Quel tarif « réseau » pour les prosumers ?

De nombreux particuliers équipés en photovoltaïque s’opposent au projet de tarif « réseau » qui pourrait leur être appliqué de manière forfaitaire. Mais dans un contexte plus large, ces nouveaux acteurs revendiquent une juste place au sein du marché de l’électricité.

Les particuliers équipés de panneaux photovoltaïques bousculent aujourd’hui le marché de l’électricité. Ces ménages à la fois producteurs et consommateurs d’électricité – d’où le terme de prosumers – remettent en effet en question les logiques habituelles de rémunération pour la gestion et la maintenance du réseau électrique. Les prosumers se retrouvent, malgré eux, au centre du débat. Voici une petite mise en perspective.

Le succès fulgurant des panneaux photovoltaïques en Belgique – comme ailleurs – et le mécanisme de compensation dont bénéficient les petites installations (<10 kW en Wallonie et en Flandre et <5 kW à Bruxelles) a quelque peu bousculé le marché de l’électricité de détail. D’une part, les fournisseurs d’électricité perdent des parts de marché auprès des prosumers (les productions photovoltaïques remplacent partiellement ou complètement leurs achats d’électricité auprès des fournisseurs) et, d’autre part, les gestionnaires de réseau (GRD) perdent aussi les recettes associées à la composante « réseau » de la facture d’électricité dont la compensation réduit les montants ; Seul l’abonnement de raccordement  n’est pas impacté.

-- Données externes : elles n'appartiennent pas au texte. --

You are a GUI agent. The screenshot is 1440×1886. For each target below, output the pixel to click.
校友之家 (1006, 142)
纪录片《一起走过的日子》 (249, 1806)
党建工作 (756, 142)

Pour les GRD, ce boom a d’abord suscité de « petits » problèmes et des adaptations techniques sur le réseau, surtout en zone rurale. Mais il a ensuite – et surtout – considérablement diminué leurs sources de revenu : un manque à gagner qu’ils ne souhaitent pas endosser, dans la mesure où les prosumers utilisent toujours partiellement les services du réseau de distribution électrique.

Pour un ménage, on observe qu’en moyenne 1/3 seulement de la production électrique solaire est autoconsommée. Les prosumers prélèvent donc 2/3 de leur consommation sur le réseau (contre 100% pour les ménages non producteurs). Mais du fait de la compensation, ce service n’est pas pris en compte dans la facture électrique.

Etant donné que la Belgique compte environ 350 000 ménages équipés en photovoltaïque, on comprend que les GRD se retrouvent face à un certain manque à gagner.

Les prosumers contribuent positivement à la production d’électricité, une production locale et sans émissions de CO2, mais ils utilisent aussi le réseau, la nuit et les jours nuageux. Comment leur appliquer une juste tarification ?

Une redevance forfaitaire

En Wallonie, le régulateur du marché de l’énergie – la CWaPE – propose de maintenir le principe de la compensation, mais d’appliquer un tarif spécifique pour les prosumers, fixé de manière forfaitaire en fonction de la puissance théorique de l’installation. Une façon de mettre ces clients à contribution pour la gestion du réseau. Et d’assurer aux GRD 40 millions € de rentrées supplémentaires pour le service de fourniture rendu.

Cette redevance « réseau » représenterait entre 200 et 400 € par an pour les propriétaires de panneaux photovoltaïques. Une somme jugée équitable par la CWaPE, en regard des incitants accordés aux producteurs solaires (les certificats verts et la compensation, c’est-à-dire « le compteur qui tourne à l’envers » lorsque la production solaire excédentaire est injectée sur le réseau).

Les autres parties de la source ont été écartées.